While the Supreme Court’s decisions in Octane Fitness, LLC v. ICON Health & Fitness, Inc. and Highmark Inc. v. Allcare Health Management System, Inc. significantly relaxed the standard for awarding attorney fees under 35 U.S.C. § 285, a recent decision by the Federal Circuit provides a reminder of the limits to a district court’s discretion. In Checkpoint Systems, Inc. v. All-Tag Security S.A., the Federal Circuit found that the district court abused its discretion in awarding fees to All-Tag because Checkpoint’s conduct relied upon by the district court did not render the case exceptional.
- The Checkpoint decision is instructive on the bounds of an exceptional case under Octane and Highmark, in particular because the Federal Circuit reversed the district court under the highly-deferential abuse of discretion standard of review.
- The decision reaffirms that a reasonable infringement position pursued with reasonable litigation tactics, even though ultimately unsuccessful, is not an exceptional case under § 285.
At trial, the jury found that Checkpoint’s patent was not infringed, invalid, and unenforceable. The district court also found the case to be exceptional under § 285 and awarded fees to All-Tag. During the first appeal, the Federal Circuit affirmed the judgement entered on the jury’s verdict, but reversed the fee award (applying the then-applicable Brooks Furniture Mfg. standard). The Supreme Court then granted certiorari, vacated, and remanded in light of Octane and Highmark.
On remand, the district court again awarded fees, relying on, in its view, Checkpoint’s improper purpose for bringing suit and insufficient pre-filing investigation. Checkpoint then appealed the fee award for a second time.
No Improper Purpose for Bringing Suit
Regarding motivation, the district court viewed Checkpoint’s lawsuits against other companies, its market share, and its acquiring of competitors as evidence of an improper motive to protect its own competitive advantage. The Federal Circuit, however, disagreed. According to the Court, there was no showing of harassment or abuse in any of the litigations. Checkpoint merely seeking to enforce the statutory right to exclude provided by its patent did not make its purpose improper or the case exceptional.
Sufficient Pre-filing Diligence
With respect to Checkpoint’s pre-filing diligence, Checkpoint’s expert had examined products All-Tag produced in Switzerland, while All-Tag produced the accused products in Belgium. Checkpoint’s expert also made factual assumptions about the accused products based on two of All-Tag’s patents. The district court found that the expert’s reliance on the products produced in Switzerland and the manufacturing processes described in All-Tag’s patents was insufficient and supported finding the fee award. The Federal Circuit again disagreed, noting that All-Tag did not claim the accused products were different from the products produced in Switzerland, and All-Tag’s own witnesses testified that the patents alone provide an accurate description of the process of the making the accused products.

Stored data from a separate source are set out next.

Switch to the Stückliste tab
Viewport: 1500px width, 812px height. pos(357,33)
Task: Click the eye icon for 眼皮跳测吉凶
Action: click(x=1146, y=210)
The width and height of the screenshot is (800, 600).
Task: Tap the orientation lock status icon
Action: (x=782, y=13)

Thus, the Federal Circuit found that the record showed Checkpoint’s infringement case was reasonable and it was not brought in bad faith or pursued with abusive tactics. Accordingly, the case did not stand out from others, as Octane and Highmark require for finding a case exceptional and awarding fees.
Micah W. Miller is a partner in Nutter’s Litigation Department and a co-chair of the firm’s IP Litigation practice group. Micah frequently counsels clients in a variety of industries on their complex IP issues and disputes. He ...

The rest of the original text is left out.